Alcuni dati che si possono desumere dal “Rapporto”: dal 2006 l’alternanza scuola lavoro è, di fatto, una metodologia ampiamente diffusa, sia negli istituti tecnici, sia negli istituti professionali che nei licei; per l’annualità 2011/12 il 44,2% del totale degli istituti di istruzione secondaria di secondo grado presenti sul territorio nazionale (2.365 su 5.351), sono stati impegnati nella realizzazione di percorsi di alternanza. L’alternanza impegna fortemente i docenti che vi si dedicano: sia coloro che svolgono attività didattica in aula per l’alternanza scuola lavoro; sia i docenti interni incaricati del rapporto con le strutture ospitanti.

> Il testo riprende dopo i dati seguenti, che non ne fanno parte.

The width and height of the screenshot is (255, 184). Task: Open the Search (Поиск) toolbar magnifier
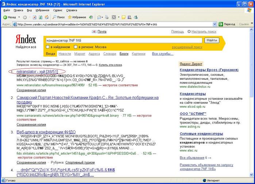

La metodologia dell’alternanza non è asettica e neutra; essa presuppone la presenza di docenti che dialogano con la classe, ne percepiscono le potenzialità progettuali, ne valutano in forma narrativa i risultati del rapporto in chiave didattica con il lavoro.
È dimostrato che i docenti che hanno seguito lo studente durante il percorso di alternanza sono propensi a segnalarne la disponibilità lavorativa all’azienda, avendone sperimentato le competenze, magari insospettate, proprio durante questa particolare esperienza formativa.
Abbiamo ancora una volta, in questo senso, la dimostrazione di quanto valgano la soggettività del docente e il suo lavoro, se inseriti “nel” e rapportati “al” contesto nel quale si esercitano e nel quale possono esprimersi nella pienezza della consapevolezza e della capacità creativa.